[About this task]
The task calls for the line containing "The width and" and all later lines, through the end of the entries below, to be set down exactly and without pictures.

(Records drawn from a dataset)
◆ ◆ ◆ ◆ ◆
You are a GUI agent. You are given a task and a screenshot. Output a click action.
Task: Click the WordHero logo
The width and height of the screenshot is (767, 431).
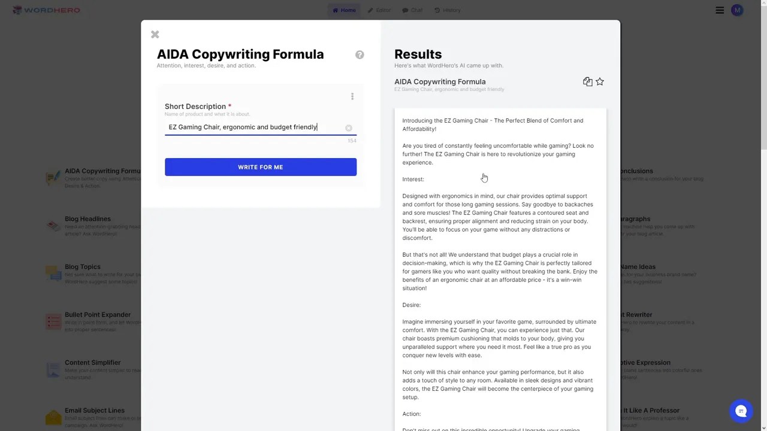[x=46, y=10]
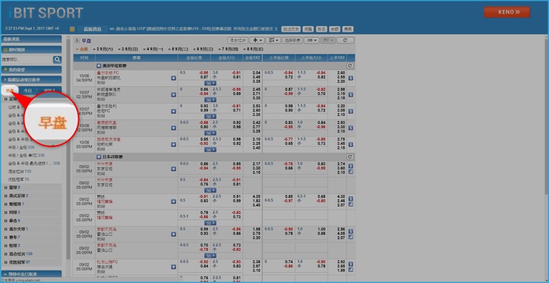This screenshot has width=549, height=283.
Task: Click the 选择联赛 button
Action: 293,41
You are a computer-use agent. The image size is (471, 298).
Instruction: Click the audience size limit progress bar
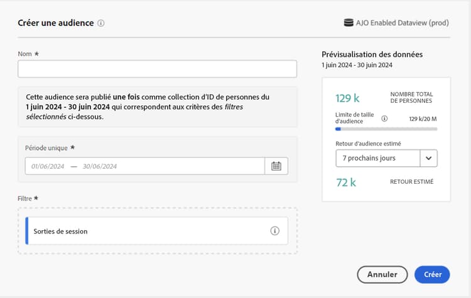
◆ ◆ ◆ ◆ ◆
[Problem solution]
The width and height of the screenshot is (767, 431).
[x=46, y=10]
This screenshot has width=549, height=283.
Task: Click the 选择联赛 button
Action: 293,41
You are a computer-use agent. The image size is (471, 298).
Instruction: Click the audience size limit progress bar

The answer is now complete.